Dr. Henry Carter, a disillusioned celebrity psychiatrist in Los Angelos who’s wife recently died, is lost in a downward metaphysical spiral — and smoking boatloads of marijuana. Waitaminute, this almost sounds like the recipe for a Seth Rogan flick, but it’s instead quite a somber film from up-and-coming director Jonas Pate with the cross-story feel reminiscent of Crash. The stories of Carter’s patients, Jack, Shamus, Patrick, Kate and Jemma, intertwine as they all cross paths at the shrink’s office. The correlation I see to Crash is the moral dilemmas they are faced with, inherent of the theme.

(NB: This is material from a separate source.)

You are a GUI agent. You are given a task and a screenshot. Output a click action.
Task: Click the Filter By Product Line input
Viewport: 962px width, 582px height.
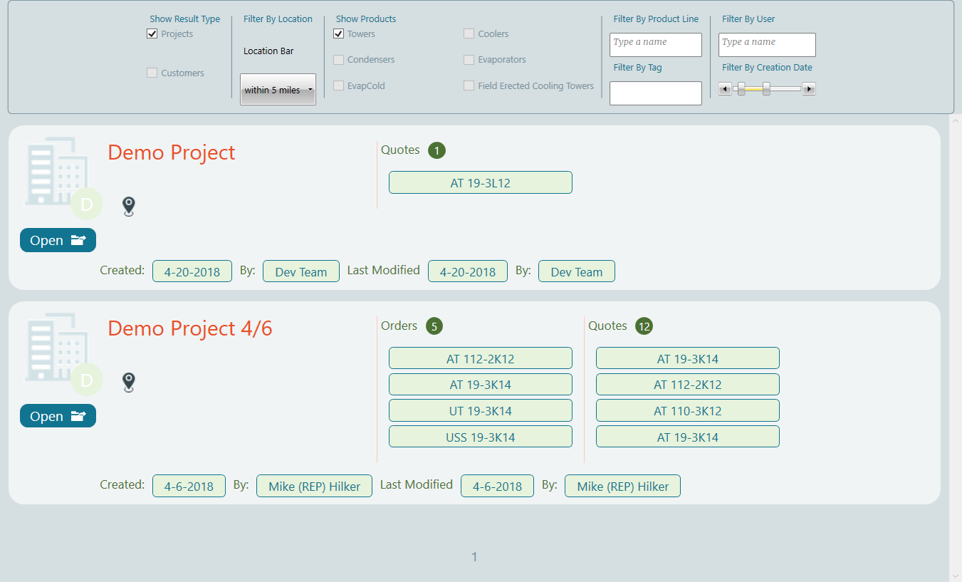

Steven Holden of the NY Times calls it “a contemporary Play It As It Lays”, a 1972 movie about a Hollywood actress who undergoes psychiatry at a sanitarium, searching for meaning in her life only to find that it’s up to her to make it. While there’s overtones of the 1972 film in that it speaks about the stresses of not only the south Californian celebrity and community’s lifestyle, I find the Crash comparison much closer for the simple fact that Play It As It Lays is much more focused on one person. More like Crash, Shrink moves between the problems of several people, but it isn’t as culture-based and is more generational such as mid-life crisis and relationship fidelity as well as teenage rebellion and disenchantment. Unfortunuately it doesn’t have a solid theme for them all which proves how Crash’s racism theme won it an academy award. The struggles that people encounter on the road to success and stardom outline Shrink’s plot and make it a sort of “awe, poor hollywood people” type thing instead of anything that the rest of the country can relate to.
While all the stories have their own intriguing plotlines, the main chronicle of Henry Carter is the most fulfilling. At this point, we all know Kevin Spacey can act, but he once again manages to really pull in the viewer to his painful world as he portrays someone battling his demons in an escapism to an rather unlikely drug addiction, marijuana. It’s actually humorous to find those scenes of seeking counsel from his dealer, the guy who’s not his friend but whom Henry tries to treat as one, an all-too-familiar scene from any pot-smoker’s life.
There are some writer tricks that make me gag toward the end, including the mis-direction trick (without giving it away, here’s an example: “I’m sorry to inform you but your husband isn’t ok..[insert gasp from would-be widow]… in fact HE’S GREAT!”) and that particular one happens literally 3 times in a row, scene after scene right until the end where everything ends hunky-doory. I realize that it’s Hollywood, despite being an independent film, and that as producers of the film they need to think of a way to make money to justify their expense in making the movie. But I’ll never accept quickly typing up a movie’s plots with “everything always works out in the end” type of fantasies as “good art”. A good film is something like As Good As It Gets, where there’s multiple plot lines that are intertwined but the focus never direly leaves the protagonist as it did in Shrink, and in the end, it may have been happy for Jack Nicholson and Helen Hunt’s characters to go for that walk, but it was only a walk — the emphasis was not on them suddenly becoming girlfriend and boyfriend but on them getting over themselves and spending quality time together. The result of that early morning stroll to the bakery wasn’t getting married, getting that great job promotion, overcoming a fear of heights or anything. It left a lot up to the imagination and THAT’s why it was a happy ending.
Shrink, on the other hand, seemed like it was desperate for a happy ending and it actually made me bummed out to watch. And I’m sure I’m not the only one. It’s as if I was lured into watching what I thought would be a great book only to find out it was only ok. And as Dr. Henry Carter says on national television as he gets closer and closer to a complete breakdown in his life, I would say the line Don’t Buy This Book more or less sums up my feelings.